Venezuelan President promises fuel to the needy and proclaims 'final days of the North American empire' before visit to Britain today
Venezuela's president Hugo Chavez arrives in London today with an extraordinary promise to offer cut-rate heating oil for needy families in Europe, modelled on a similar campaign in the US which has been seen partly as a bid to embarrass President George Bush.
Last night Chavez also issued a taunting obituary for the 'American empire' on the eve of a visit where he will be shunned by Downing Street but welcomed by London Mayor Ken Livingststone.
Chavez said in Vienna yesterday that the 'final hours of the North American empire have arrived ... Now we have to say to the empire: "We're not afraid of you. You're a paper tiger."'
Referring to his supply of heating to poor American families last winter, Chavez told a meeting of political supporters: 'I'd like to do the same here in Europe.'
He was addressing an 'alternative summit' held alongside a three-day meeting of leaders from the European Union, Latin America and the Caribbean in the Austrian capital. 'I want to humbly offer support to the poorest people who do not have resources for central heating in winter and make sure that support arrives,' he said.
Though he said that Venezuela has two refineries in Germany and one in Britain, he did not provide further details about how the supply scheme would work. But he said Venezuelan ambassadors in Europe were looking into the matter. 'You Europeans can help us greatly. Your European social networks can make sure the support arrives where it should,' Chavez told the conference.
This past winter, Venezuela delivered cut-rate oil to low-income Americans through Citgo, the Houston-based subsidiary of Venezuela's state-owned oil company.
Chavez appealed to the audience to unite and promote social change. For example, he said, more business should be steered toward smaller companies to the benefit of labourers in poorer regions, and that doing so would cut out intermediaries. 'We have to unite all possible movements, otherwise the world is not going to change,' he said.

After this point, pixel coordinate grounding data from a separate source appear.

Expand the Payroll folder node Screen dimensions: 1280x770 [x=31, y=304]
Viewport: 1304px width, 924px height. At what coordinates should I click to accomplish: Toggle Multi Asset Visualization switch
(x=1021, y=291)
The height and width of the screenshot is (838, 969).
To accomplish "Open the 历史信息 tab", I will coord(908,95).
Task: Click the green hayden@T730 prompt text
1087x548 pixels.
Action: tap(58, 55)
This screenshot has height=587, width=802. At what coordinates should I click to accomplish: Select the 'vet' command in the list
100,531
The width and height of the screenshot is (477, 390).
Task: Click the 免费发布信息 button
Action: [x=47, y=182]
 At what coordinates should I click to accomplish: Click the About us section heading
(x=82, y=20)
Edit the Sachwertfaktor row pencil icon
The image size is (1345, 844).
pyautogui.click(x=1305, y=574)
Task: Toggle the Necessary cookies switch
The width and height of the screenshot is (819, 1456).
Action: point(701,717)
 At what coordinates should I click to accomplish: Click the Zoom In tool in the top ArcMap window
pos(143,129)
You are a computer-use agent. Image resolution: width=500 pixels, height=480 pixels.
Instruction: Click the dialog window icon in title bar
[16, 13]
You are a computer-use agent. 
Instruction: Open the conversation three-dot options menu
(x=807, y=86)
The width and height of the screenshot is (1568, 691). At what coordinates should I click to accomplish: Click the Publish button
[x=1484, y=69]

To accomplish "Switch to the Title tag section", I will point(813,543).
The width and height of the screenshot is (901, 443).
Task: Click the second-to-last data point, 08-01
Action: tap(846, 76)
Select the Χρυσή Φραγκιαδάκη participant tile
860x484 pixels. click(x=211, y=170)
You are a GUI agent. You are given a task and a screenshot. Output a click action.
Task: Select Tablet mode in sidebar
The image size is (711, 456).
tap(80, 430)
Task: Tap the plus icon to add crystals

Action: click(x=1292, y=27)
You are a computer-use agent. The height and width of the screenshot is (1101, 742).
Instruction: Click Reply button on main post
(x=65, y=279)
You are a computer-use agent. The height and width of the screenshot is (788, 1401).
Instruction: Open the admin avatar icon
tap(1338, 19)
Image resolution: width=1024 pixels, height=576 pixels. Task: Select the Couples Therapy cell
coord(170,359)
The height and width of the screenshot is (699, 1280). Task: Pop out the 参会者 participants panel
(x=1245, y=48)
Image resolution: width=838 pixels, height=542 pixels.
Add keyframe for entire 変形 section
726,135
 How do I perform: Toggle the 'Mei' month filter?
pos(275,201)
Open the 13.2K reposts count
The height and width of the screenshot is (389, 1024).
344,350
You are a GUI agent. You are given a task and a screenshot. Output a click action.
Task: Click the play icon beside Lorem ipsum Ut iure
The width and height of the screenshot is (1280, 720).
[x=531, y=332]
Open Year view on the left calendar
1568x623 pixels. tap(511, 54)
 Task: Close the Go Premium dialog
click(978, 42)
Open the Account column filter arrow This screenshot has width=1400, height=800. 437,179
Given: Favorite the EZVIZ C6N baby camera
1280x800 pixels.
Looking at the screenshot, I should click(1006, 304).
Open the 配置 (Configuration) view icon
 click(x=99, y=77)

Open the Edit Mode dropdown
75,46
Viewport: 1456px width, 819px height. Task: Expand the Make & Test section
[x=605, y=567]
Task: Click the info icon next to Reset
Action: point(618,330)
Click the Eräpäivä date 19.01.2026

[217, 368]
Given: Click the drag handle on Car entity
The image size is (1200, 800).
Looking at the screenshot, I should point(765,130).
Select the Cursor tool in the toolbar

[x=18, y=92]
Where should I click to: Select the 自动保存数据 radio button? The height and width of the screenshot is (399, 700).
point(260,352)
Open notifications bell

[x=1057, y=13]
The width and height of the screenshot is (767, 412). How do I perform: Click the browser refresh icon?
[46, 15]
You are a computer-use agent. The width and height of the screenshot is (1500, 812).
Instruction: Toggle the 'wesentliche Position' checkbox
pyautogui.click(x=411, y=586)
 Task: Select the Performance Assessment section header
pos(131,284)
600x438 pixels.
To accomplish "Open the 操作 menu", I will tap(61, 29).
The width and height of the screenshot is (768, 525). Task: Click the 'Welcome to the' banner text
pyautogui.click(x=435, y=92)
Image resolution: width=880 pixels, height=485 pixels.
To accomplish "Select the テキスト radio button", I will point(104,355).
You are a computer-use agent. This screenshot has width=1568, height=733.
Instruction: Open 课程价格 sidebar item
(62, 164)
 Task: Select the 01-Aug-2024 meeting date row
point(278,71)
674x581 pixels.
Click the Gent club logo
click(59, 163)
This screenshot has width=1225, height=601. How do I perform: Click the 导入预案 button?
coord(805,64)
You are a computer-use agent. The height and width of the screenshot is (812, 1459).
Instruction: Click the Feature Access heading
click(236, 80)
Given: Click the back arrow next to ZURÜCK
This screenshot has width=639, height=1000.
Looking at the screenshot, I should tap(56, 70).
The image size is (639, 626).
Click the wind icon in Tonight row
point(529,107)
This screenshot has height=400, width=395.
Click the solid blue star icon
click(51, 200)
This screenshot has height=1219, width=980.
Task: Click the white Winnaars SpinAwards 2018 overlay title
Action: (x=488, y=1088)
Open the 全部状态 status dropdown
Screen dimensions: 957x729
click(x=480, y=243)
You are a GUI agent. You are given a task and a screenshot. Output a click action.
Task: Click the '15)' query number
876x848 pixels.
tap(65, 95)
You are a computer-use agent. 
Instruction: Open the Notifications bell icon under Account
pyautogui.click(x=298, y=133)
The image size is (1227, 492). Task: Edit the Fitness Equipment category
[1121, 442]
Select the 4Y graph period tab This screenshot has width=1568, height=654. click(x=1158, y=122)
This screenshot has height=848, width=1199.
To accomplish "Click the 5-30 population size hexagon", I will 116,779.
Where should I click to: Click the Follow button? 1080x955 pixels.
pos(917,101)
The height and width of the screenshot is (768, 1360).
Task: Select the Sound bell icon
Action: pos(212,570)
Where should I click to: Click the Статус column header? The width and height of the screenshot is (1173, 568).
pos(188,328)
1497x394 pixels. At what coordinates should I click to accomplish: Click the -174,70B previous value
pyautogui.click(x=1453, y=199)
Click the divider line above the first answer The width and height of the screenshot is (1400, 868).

Chavez, with a growing regional profile built on a mix of populist rhetoric and his country's oil wealth, has been publicly feuding with Bush, whom he has likened to Adolf Hitler - with Tony Blair dismissed as 'the main ally of Hitler.'
While Downing Street has pointedly emphasised that Chavez's visit to Britain is private, with no official contacts planned, London's mayor yesterday defended his decision to host a luncheon in honour of the Venezuelan leader.
Speaking on BBC Radio 4's Today Programme, Livingstone said that Chavez had been responsible for significant social reforms and called him 'the best news out of Latin America in many years.'
Dismissing human rights groups' concerns about Venezuela's treatment of political opponents, Livingstone said: 'He's won 10 elections for his party in the last decade and he's pushed through a whole programme of social reform.
'Venezuela was like a lot of those old Latin American countries - a small elite of super-rich families who basically stole the national resources. He's now driven a new economic order through, you've got for the first time healthcare for poor people, illiteracy has been eradicated.'
Chavez is scheduled to begin his visit with an address on his social reforms and a meeting with supporters at the Queen Elizabeth II Conference Centre in London today. Tomorrow, he will meet left-wing Labour MPs and trade union officials and hold a joint news conference with Livingstone at City Hall.
Tomorrow evening, Chavez is due to give a lecture at Canning House, an institution that works to strengthen commercial and cultural ties between Britain and Spanish- and Portuguese-speaking countries. On Tuesday, the final day of the visit, the Venezuelan leader is due to open a museum and speak at Banqueting House in Whitehall.
Livingstone said that one reason he was keen to welcome Chavez was because of the potential benefit for the capital from a strong financial and economic relationship with Venezuela.
'The reason he [Chavez] wants to come to London is because clearly, as the Latin American economies really begin to emerge from the American shadow and grow, they don't want all their eggs in the Washington basket,' Livingstone contended. 'They're looking for allies in Europe and Asia and it's very much in London's interests that as Venezuela's companies go, they should see London as a natural home every bit as much as Madrid.'
The mood surrounding Chavez's two-day trip contrasts sharply with the warm welcome he received from Blair during an official London visit five years ago.
Relations with the Venezuelan leader have frayed badly as Chavez has drawn steadily closer to Fidel Castro's Cuba and tried to galvanise South American opposition to US policies.
Earlier this year, Blair declared in the Commons that Venezuela 'should abide by the rules of the international community,' adding that it would help further if Cuba became a 'functioning democracy.'
Chavez reacted to the remarks, and denounced Blair as a 'pawn of imperialism.'
The Venezuelan leader then further angered Downing Street by declaring that the Falkland Islands rightly belonged to Argentina. 'Tony Blair, you have no moral right to tell anyone to respect international laws, as you have no respect for them, aligning yourself with Mr Danger [Bush] and trampling on the people of Iraq,' he added. 'Do you think we still live in the times of the British empire?'
Venezuela's embassy in London has played down the reluctance of Blair to take any part in the Chavez visit, issuing a statement last week pointing out that he had already had an official welcome during his 2001 trip to London.